The Lord's message to the Mormons, and the Mormons' message to their neighbors, conflicted with the core values of the American Republic. In this conundrum we see the root cause of the animosity directed against them wherever they settled. While other strange religions lived in peace with their neighbors, the Latter-day Saints did not. It wasn't that they were peculiar, chosen, insular and impolite; it was that they were political and theocratic, an unfortunate authoritarian presence on a republican landscape. "And now ... concerning the laws of the land, it is my will that my people should observe to do all things whatsoever I command them." "[Y]e shall live by every word which proceedeth forth out of the mouth of God." Smith spoke for God: "[T]hou shalt give heed unto all his words, and commandments, which he shall give unto you, as he receiveth them, walking in all holiness before me: For his word ye shall receive, as if from my own mouth, in all patience and faith."

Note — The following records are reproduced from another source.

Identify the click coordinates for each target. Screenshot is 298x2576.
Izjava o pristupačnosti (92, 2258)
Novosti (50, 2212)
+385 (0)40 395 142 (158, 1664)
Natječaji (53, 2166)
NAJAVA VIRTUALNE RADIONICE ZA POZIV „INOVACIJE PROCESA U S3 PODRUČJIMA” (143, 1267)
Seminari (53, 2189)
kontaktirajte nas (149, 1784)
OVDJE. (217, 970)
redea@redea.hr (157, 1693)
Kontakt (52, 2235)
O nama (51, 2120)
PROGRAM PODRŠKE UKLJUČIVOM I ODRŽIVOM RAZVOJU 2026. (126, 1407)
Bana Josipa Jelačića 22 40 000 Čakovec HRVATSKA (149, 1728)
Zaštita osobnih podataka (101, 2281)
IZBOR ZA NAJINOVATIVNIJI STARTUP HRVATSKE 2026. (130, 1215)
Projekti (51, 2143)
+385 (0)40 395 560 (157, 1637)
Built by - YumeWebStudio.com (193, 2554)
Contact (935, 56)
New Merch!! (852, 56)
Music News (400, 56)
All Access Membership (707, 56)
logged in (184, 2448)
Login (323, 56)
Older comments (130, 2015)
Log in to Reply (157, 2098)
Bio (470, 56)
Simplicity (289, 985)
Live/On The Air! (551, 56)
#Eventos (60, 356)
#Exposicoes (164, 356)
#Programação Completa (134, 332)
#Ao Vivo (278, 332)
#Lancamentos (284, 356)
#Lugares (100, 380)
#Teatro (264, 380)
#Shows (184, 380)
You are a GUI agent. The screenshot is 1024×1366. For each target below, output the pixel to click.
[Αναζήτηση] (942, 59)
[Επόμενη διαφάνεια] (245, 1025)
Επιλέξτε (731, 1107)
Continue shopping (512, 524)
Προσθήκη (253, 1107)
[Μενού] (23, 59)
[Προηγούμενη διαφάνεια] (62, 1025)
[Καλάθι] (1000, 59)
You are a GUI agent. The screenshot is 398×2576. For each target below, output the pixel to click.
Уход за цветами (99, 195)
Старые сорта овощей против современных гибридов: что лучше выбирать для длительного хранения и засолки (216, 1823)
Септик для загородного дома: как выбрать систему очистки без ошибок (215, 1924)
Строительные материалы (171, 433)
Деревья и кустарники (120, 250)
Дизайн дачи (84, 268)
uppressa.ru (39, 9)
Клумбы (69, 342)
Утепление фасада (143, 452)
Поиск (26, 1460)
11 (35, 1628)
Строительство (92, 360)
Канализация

"However much early Mormons felt they were being persecuted for righteousness's sake, their cultural deafness meant they were hardly innocent victims of the violence they provoked in Missouri and later in Illinois." "When it came time to steal hogs and pillage farmsteads, the Mormons usually gave as good as they got." (Aird, Nichols, Bagley). The Church was new to the hemisphere when it quickly became a political-temporal entity declaring civil sovereignty, a law unto itself, a renegade force governed by God and his prophet indifferent to the authority of the magistrate.
Joseph Smith, an ungovernable messenger, took liberties with his followers, and with the wives and daughters of his followers. He didn't tell the truth and lived above the law. The Latter-day Saints and their republican neighbors were trains on different tracks. When religion becomes political, when it posits spiritual sovereignty in a secular marketplace, it is subject to a different set of restraints.